Preludio de la Madre.

Yuri despertó con el primer trueno del día. Sentía la garganta seca y los músculos del cuerpo agarrotados debido a varias horas de sueño. Habían pasado casi dos días de la última vez que había ingerido algo y le dolía el estómago y la cabeza. Aún no había amanecido cuando se levantó del catre. Salió del cuarto y se dirigió al baño tras detenerse unos instantes frente a la ventana de la habitación. Observó el cielo azul grisáceo, plomizo y cargado de electricidad. Aún no llovía pero se sintió cansada, anestesiada y resolvió que un poco de agua caliente sobre el cuerpo la reanimaría.

Sus músculos se relajaron con el hervor del agua y su mente con los vapores. Se secó, se vistió con ropas sueltas de algodón y se sentó frente a su computadora a revisar su correo con una taza de café en la mano.

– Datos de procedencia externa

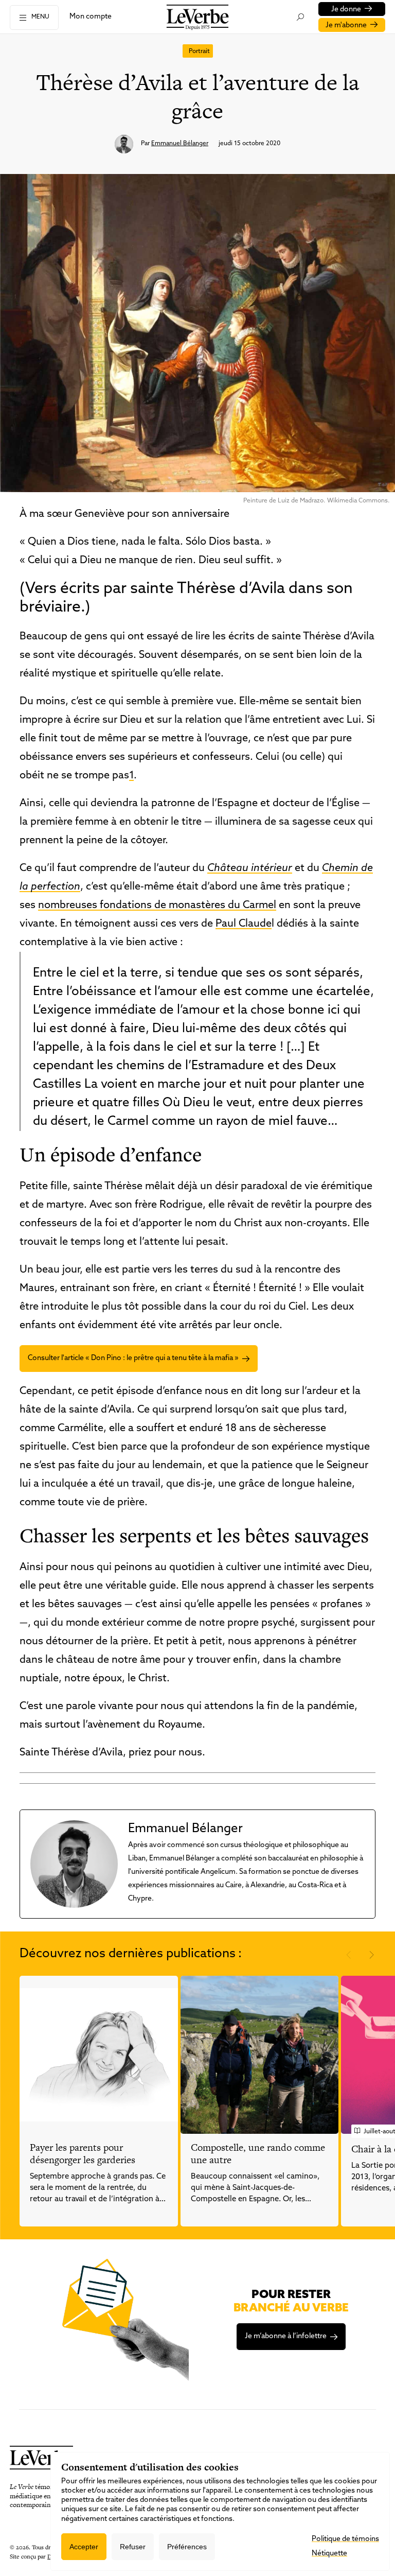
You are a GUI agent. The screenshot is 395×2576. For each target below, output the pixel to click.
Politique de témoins (345, 2539)
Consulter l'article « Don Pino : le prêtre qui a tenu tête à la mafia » (133, 1358)
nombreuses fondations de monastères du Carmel (157, 905)
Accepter (83, 2547)
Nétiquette (329, 2553)
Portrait (199, 51)
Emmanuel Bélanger (179, 144)
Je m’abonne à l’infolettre (286, 2336)
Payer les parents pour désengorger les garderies (82, 2153)
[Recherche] (300, 17)
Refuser (133, 2547)
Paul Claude (244, 924)
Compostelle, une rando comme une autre (258, 2153)
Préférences (187, 2547)
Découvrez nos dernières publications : (131, 1954)
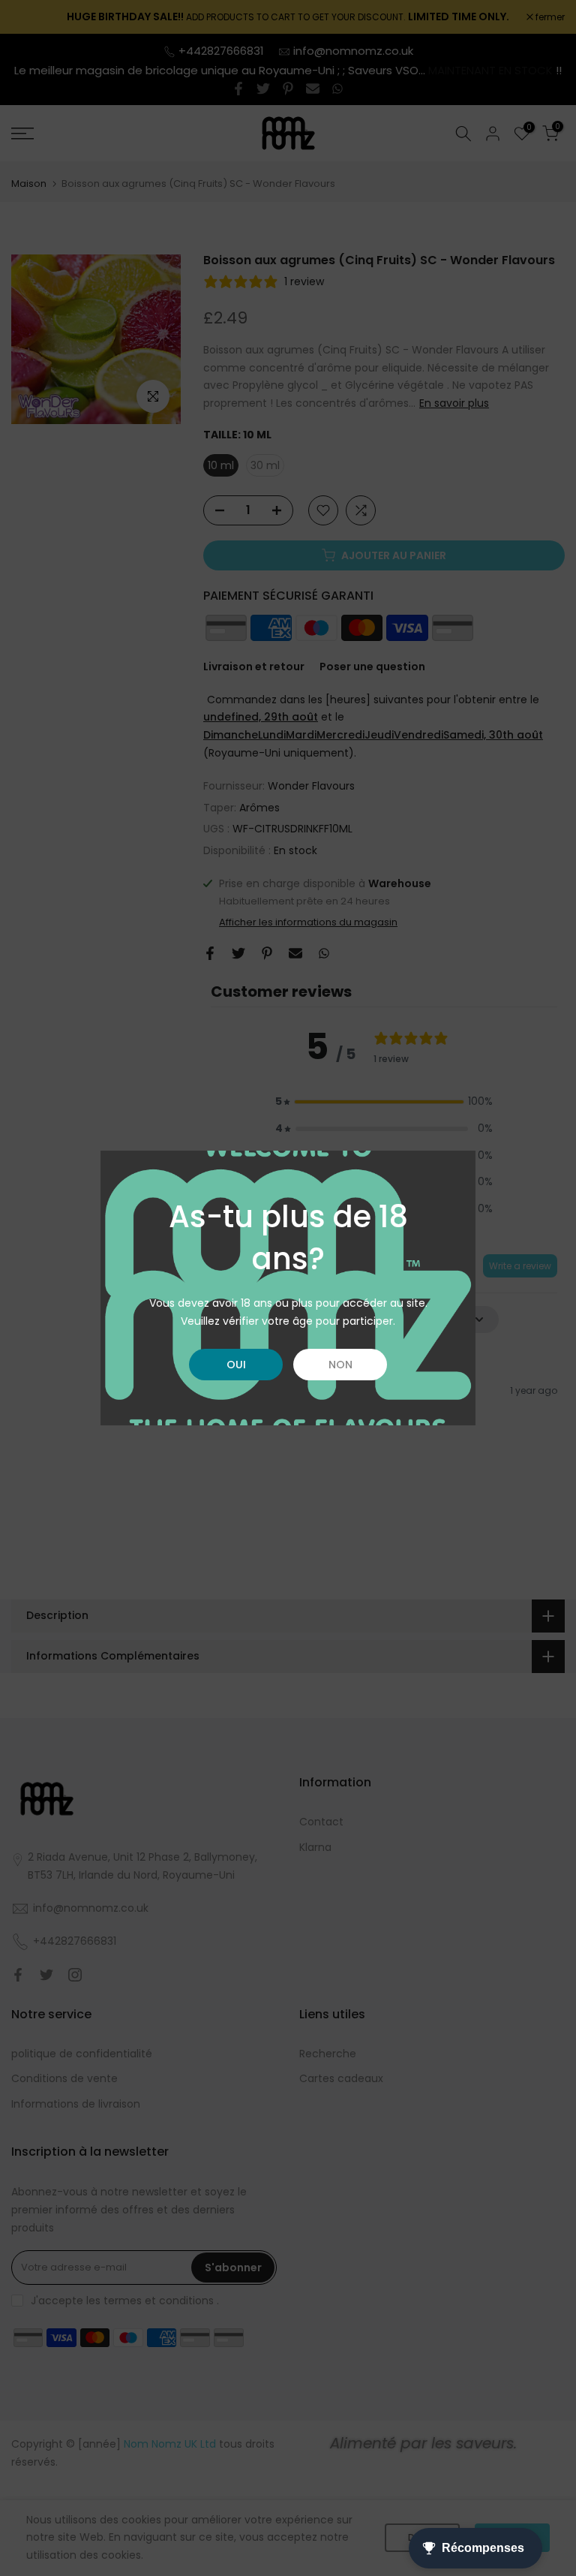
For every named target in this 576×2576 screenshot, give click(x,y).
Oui (236, 1364)
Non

La bandeja de mensajes contenía 1037 asuntos sin leer. Vió que 23 de ellos eran spam y los elimino. Echó un vistazo rápido al resto subiendo y bajando la barra vertical de la bandeja con la rueda del mouse y comenzó a leer uno a uno los mensajes discriminando los más urgentes de los más prescindibles.

Para cuando terminó solo dos de los correos quedaron visibles frente a sus ojos, el resto los había enviado a la papelera de reciclaje. Se quedó mirando los títulos frente a sus ojos con la sensación de euforia invadiendola. Se obligó a calmarse y recién ahí respondió al primero de los mensajes.

Tipeaba con calma y concentración, reparando y escogiendo muy bien cada palabra. Se detenía al terminar cada párrafo para leerlo y analizarlo. No deseaba dejar ningún cabo suelto ya que tenía bien en claro que era lo que quería dejar en manifiesto. Tras terminar y echarle un último repaso clickeó en el botón de enviar y el mensaje desapareció de la pantalla de su computadora. Las palabras Órgano, Sangre, Pasteur y Consciencia quedaron dando vueltas en su cabeza. Corrió hacía la cocina para servirse otra taza de café mientras analizaba mentalmente si su respuesta sería bien entendida y bien recibida. Vertió café en la taza y agregó esta vez un pequeño chorro de leche fría. Volvió al ordenador para releer el segundo email y esta vez no pudo contener las lágrimas. Lágrimas de emoción desbordante… El asunto dictaba Resultado Test de embarazo.